This is an automated email from the ASF dual-hosted git repository.

dongjoon pushed a commit to branch master
in repository https://gitbox.apache.org/repos/asf/spark.git


The following commit(s) were added to refs/heads/master by this push:
     new 73bb619d45b2 [SPARK-48235][SQL] Directly pass join instead of all 
arguments to getBroadcastBuildSide and getShuffleHashJoinBuildSide
73bb619d45b2 is described below

commit 73bb619d45b2d0699ca4a9d251eea57c359f275b
Author: fred-db <fredrik.kla...@databricks.com>
AuthorDate: Fri May 10 07:45:28 2024 -0700

    [SPARK-48235][SQL] Directly pass join instead of all arguments to 
getBroadcastBuildSide and getShuffleHashJoinBuildSide
    
    ### What changes were proposed in this pull request?
    
    * Refactor getBroadcastBuildSide and getShuffleHashJoinBuildSide to pass 
the join as argument instead of all member variables of the join separately.
    
    ### Why are the changes needed?

### SOURCE DATA
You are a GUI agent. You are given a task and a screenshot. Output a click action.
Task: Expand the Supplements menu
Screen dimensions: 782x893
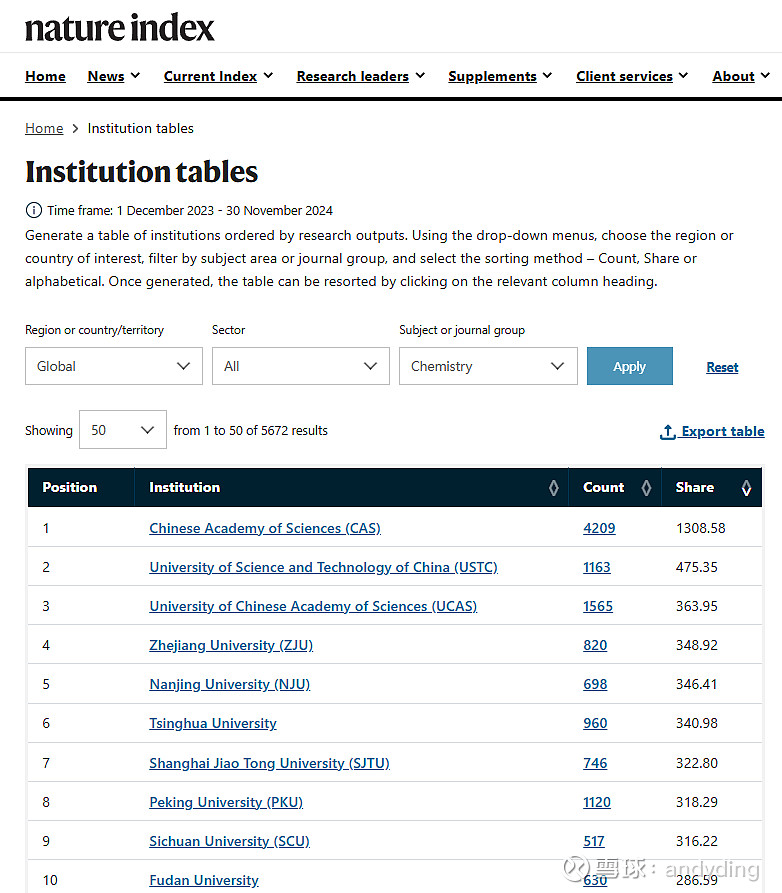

### YOUR TASK
Reproduce word for word the part of the commit email that opens with the words containing "[SPARK-48235][SQL] Directly pass join instead of all arguments" and closes with "the join separately.". The data have no connection to the commit email.

### FINAL RESULT
[SPARK-48235][SQL] Directly pass join instead of all arguments to 
getBroadcastBuildSide and getShuffleHashJoinBuildSide
    
    ### What changes were proposed in this pull request?
    
    * Refactor getBroadcastBuildSide and getShuffleHashJoinBuildSide to pass 
the join as argument instead of all member variables of the join separately.